Seçilen bölüm:
◇ ◇ ◇ ◇
Temel ceza kanunlarına uyum yasası yürürlüğe girdi
Temel ceza kanunlarına uyum kapsamında çeşitli kanunlarda değişiklik yapan 5560 sayılı ''Çeşitli Kanunlarda Değişiklik Yapılmasına İlişkin Kanun'', Resmi Gazete'nin bugünkü sayısında yayımlanarak, yürürlüğe girdi.
Yasaya göre, kasten yaralamanın vücutta kemik kırılmasına veya çıkığına neden olması halinde verilecek 1 yıldan 3 yıla kadar ceza, kırık veya çıkığın hayat fonksiyonlarındaki etkisine göre yarı oranında artırılacak.
Taksirle yaralama suçunun soruşturulması ve kovuşturulması şikayete bağlı olacak. Taksirle başkasının vücuduna acı veren veya sağlığının ya da algılama yeteneğinin bozulmasına neden olunması durumu hariç, suçun bilinçli taksirle işlenmesi halinde şikayet aranmayacak.
◇ ◇ ◇ ◇
Sağlanan veriler:
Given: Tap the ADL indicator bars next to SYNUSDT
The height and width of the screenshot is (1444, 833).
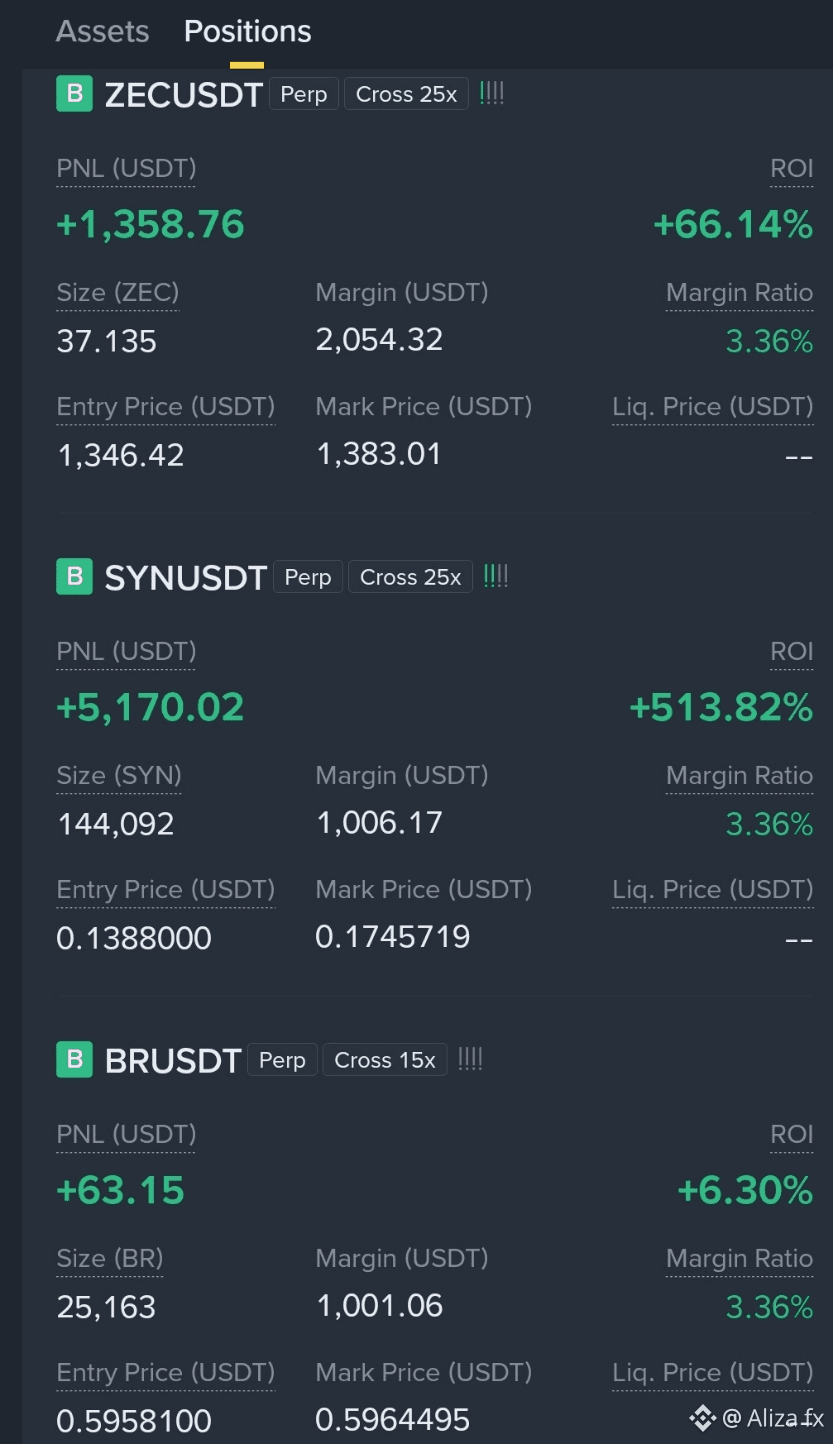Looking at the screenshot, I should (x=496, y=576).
◇ ◇ ◇ ◇
Görev A: Ceza kanunlarına uyum yasasıyla ilgili metinden bir kısmı aynen tekrarlayın. "Yasaya göre, kasten" sözcüklerinin geçtiği yerden başlayıp "yarı oranında artırılacak." sözcüklerinden sonra durun.
Görev B: Ceza kanunlarına uyum yasasıyla ilgili metnin devamını yazarak bir sonraki bölümü tamamlayın.

Yazılı yanıt A:
Yasaya göre, kasten yaralamanın vücutta kemik kırılmasına veya çıkığına neden olması halinde verilecek 1 yıldan 3 yıla kadar ceza, kırık veya çıkığın hayat fonksiyonlarındaki etkisine göre yarı oranında artırılacak.

Yazılı yanıt B:
Kişinin tedavi etmeyi kabul etmesi ve denetimli serbestlik tedbirinin gereklerine uygun davranması halinde, kullanmak için uyuşturucu veya uyarıcı madde satın almak, kabul etmek veya bulundurma suçlarından ceza verilmeyecek.
TCK'nın etkin pişmanlık hükmü, örgütlü suçlarda birden fazla uygulanmayacak.
Kanuni temsilcisinin bilgisi ve rızası dışında evi terkeden çocuğu rızasıyla da olsa ailesini veya yetkili makamları durumdan haberdar etmeden yanında tutan kişi, şikayet üzerine 3 aydan 1 yıla kadar hapisle cezalandırılacak.
Başkasına ait banka ve kredi kartlarını hukuka aykırı kullanarak haksız menfaat elde edenler, mal varlığına karşı işlenen suçlara ilişkin etkin pişmanlık hükümlerinden yararlanabilecek.
Diğer kanunların TCK'nın genel hükümlerine uygun hale getirilmesi için 2006 yılı sonunda dolacak süre, 31 Aralık 2008'e kadar uzatıldı.
Duruşmada suçun hukuki niteliğinin değiştiğinden bahisle görevsizlik kararı verilerek dosya, alt dereceli mahkemeye gönderilmeyecek.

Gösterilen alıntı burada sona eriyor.